16/08/2026 / Exitosa Noticias / Actualidad / Actualizado al 16/08/2026
Un operativo policial en el distrito del Rímac terminó con la captura de tres mujeres —abuela, madre e hija— acusadas de integrar una organización criminal dedicada a la extorsión de comerciantes.
Las detenidas, identificadas por los alias de "Bombón", "Bellota" y "Burbuja", fueron intervenidas en una vivienda del pueblo joven Huascarán, donde se hallaron celulares, cartas extorsivas y material explosivo.
Presunta extorsión contra comerciantes
Según la Policía Nacional del Perú, las tres mujeres formarían parte de la banda conocida como "Las Poderosas del Rímac", vinculada a la exigencia de pagos de entre S/30.000 y S/50.000 a bodegueros, ferreteros y farmacias a cambio de permitirles operar sin represalias.
El modus operandi incluía amenazas directas, envío de cartas con mensajes intimidatorios y grabaciones de las viviendas de las víctimas, que luego eran remitidas a internos en penales como Lurigancho, Castro Castro y Chincha.
La investigación reveló que uno de los hijos de Nancy Verástegui Gutiérrez, alias Bellota, identificado como Renzo Jair Contreras, sería cabecilla de la organización desde prisión. Otros tres hijos de ella también cumplen condena en distintos penales, desde donde coordinaban las extorsiones.

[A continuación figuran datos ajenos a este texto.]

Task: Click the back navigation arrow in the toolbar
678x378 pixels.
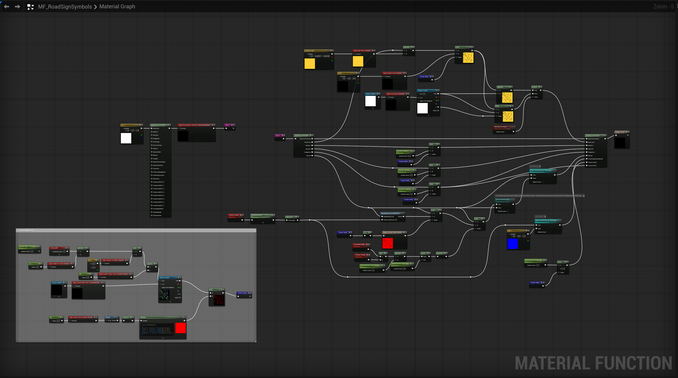Action: coord(7,7)
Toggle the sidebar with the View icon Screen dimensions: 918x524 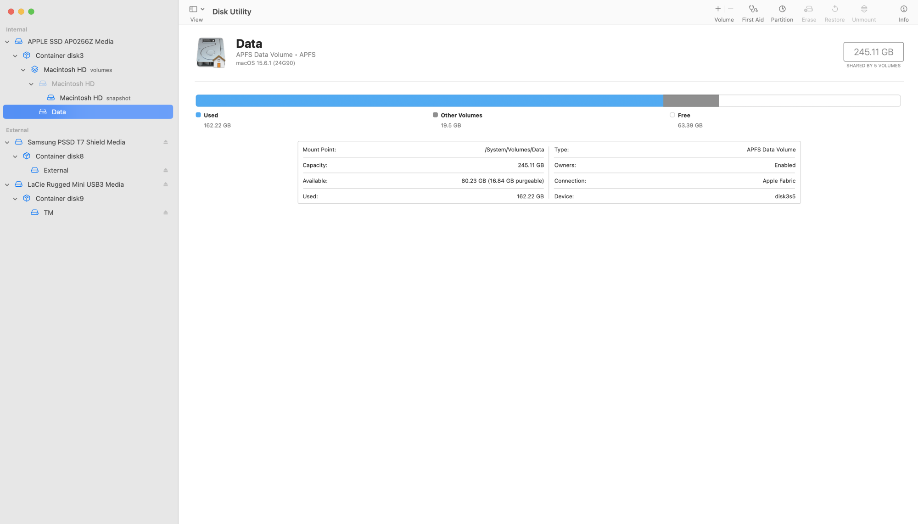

Explosivos hallados eran para usar "en Navidad"
La intervención estuvo a cargo de la División de Investigación de Extorsiones (DIVIIC) de la Dirección Nacional de Investigación Criminal. En el inmueble se incautaron seis celulares y una carta extorsiva que contenía amenazas de muerte contra los hijos de un empresario.
Los dispositivos almacenaban además imágenes y mensajes enviados a las víctimas, lo que refuerza la hipótesis de una red familiar dedicada a la extorsión.
El hallazgo de dinamita en poder de las detenidas generó especial alarma. Aunque una de ellas intentó justificar su posesión diciendo incluso frente a los agente y con tono alegre que era "para Navidad", la Policía sostiene que el material explosivo estaba destinado a intimidar a comerciantes que se negaban a pagar los cupos exigidos.
El caso ha generado impacto en redes sociales, donde los alias de las detenidas —inspirados en personajes de ficción— provocaron comentarios irónicos. Sin embargo, las autoridades subrayaron la gravedad del delito y la necesidad de enfrentar la creciente sofisticación de las bandas de extorsión en Lima.
La captura de esta familia evidencia cómo las organizaciones criminales se estructuran incluso en torno a vínculos de sangre, con roles distribuidos entre internos en prisión y familiares en libertad. La Fiscalía continuará con las investigaciones para determinar la magnitud de la red y las responsabilidades individuales.